Provided entries
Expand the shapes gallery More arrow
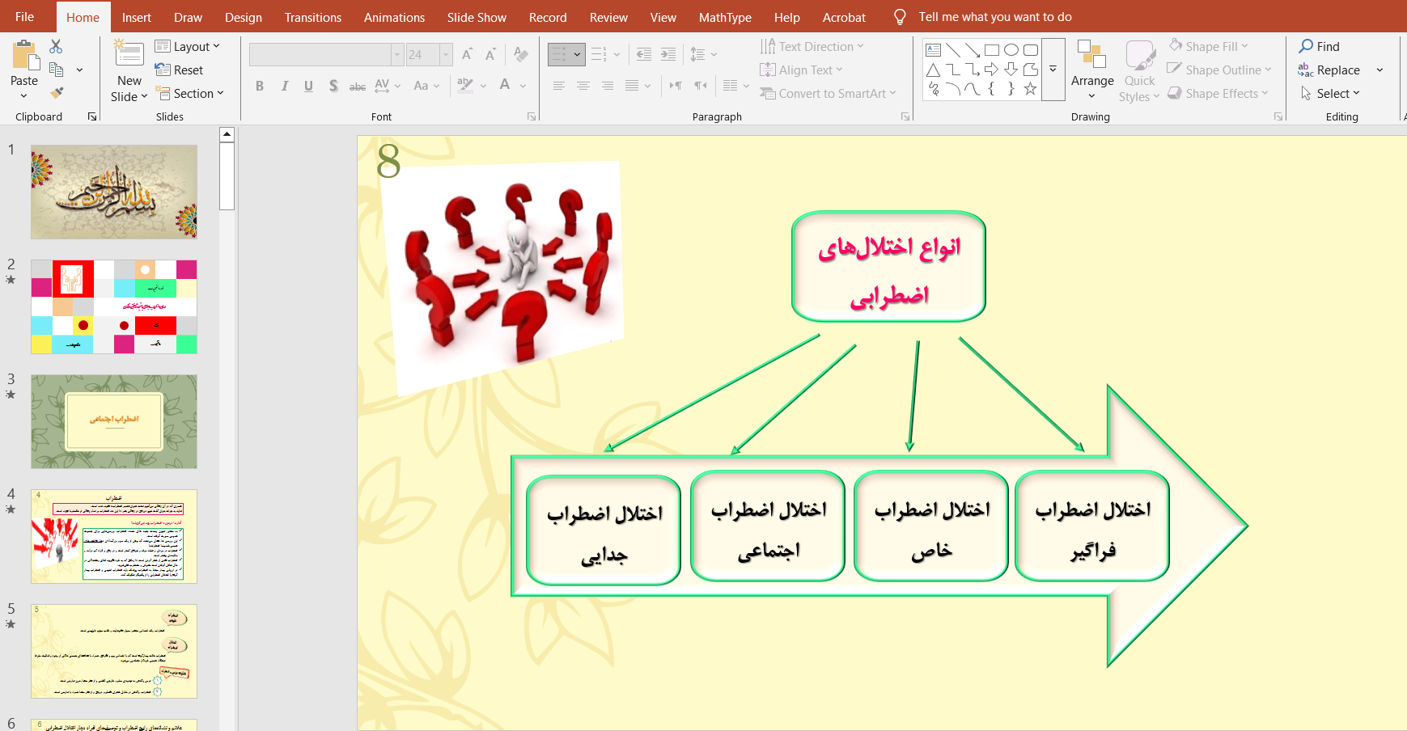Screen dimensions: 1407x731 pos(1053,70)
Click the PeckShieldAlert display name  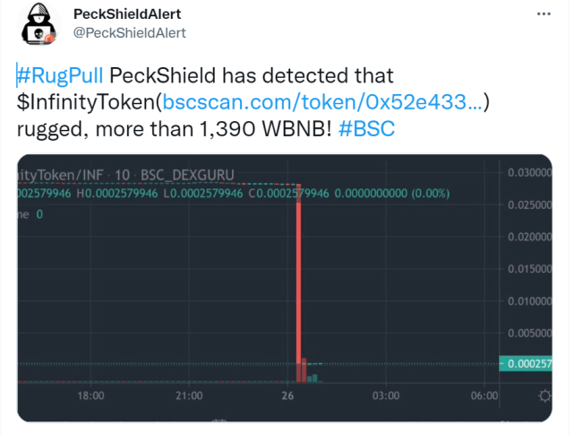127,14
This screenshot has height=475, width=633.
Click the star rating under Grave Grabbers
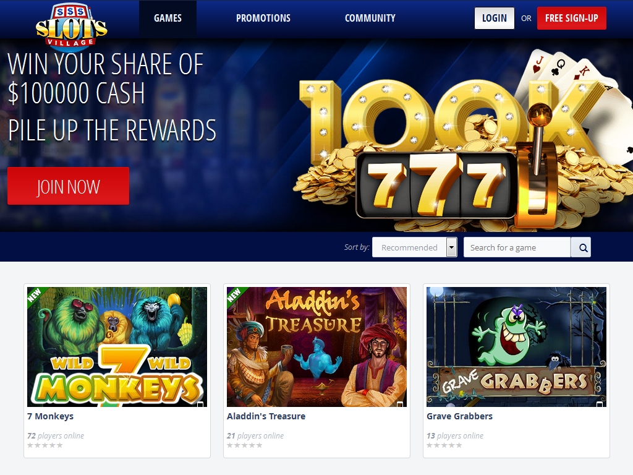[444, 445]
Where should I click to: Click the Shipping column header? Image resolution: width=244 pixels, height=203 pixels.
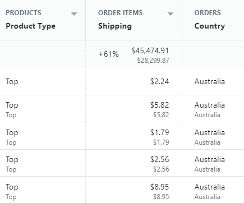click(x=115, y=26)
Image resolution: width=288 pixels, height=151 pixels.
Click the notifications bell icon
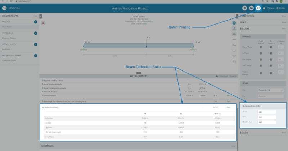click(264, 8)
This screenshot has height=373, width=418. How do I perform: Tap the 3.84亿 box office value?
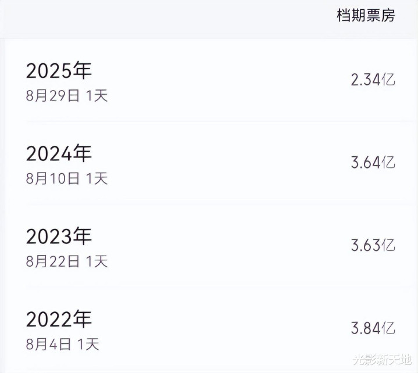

Task item
An exact transcript is required, covering the lines from the one containing "Click the star rating under Grave Grabbers" through the end of the listing above, inclusive, without pictures.

Solution
Click the star rating under Grave Grabbers
[444, 445]
Where should I click to: Click the Shipping column header? Image resolution: width=244 pixels, height=203 pixels.
click(x=115, y=26)
Image resolution: width=288 pixels, height=151 pixels.
Click the notifications bell icon
click(264, 8)
This screenshot has height=373, width=418. How do I perform: Tap the 3.84亿 box office value?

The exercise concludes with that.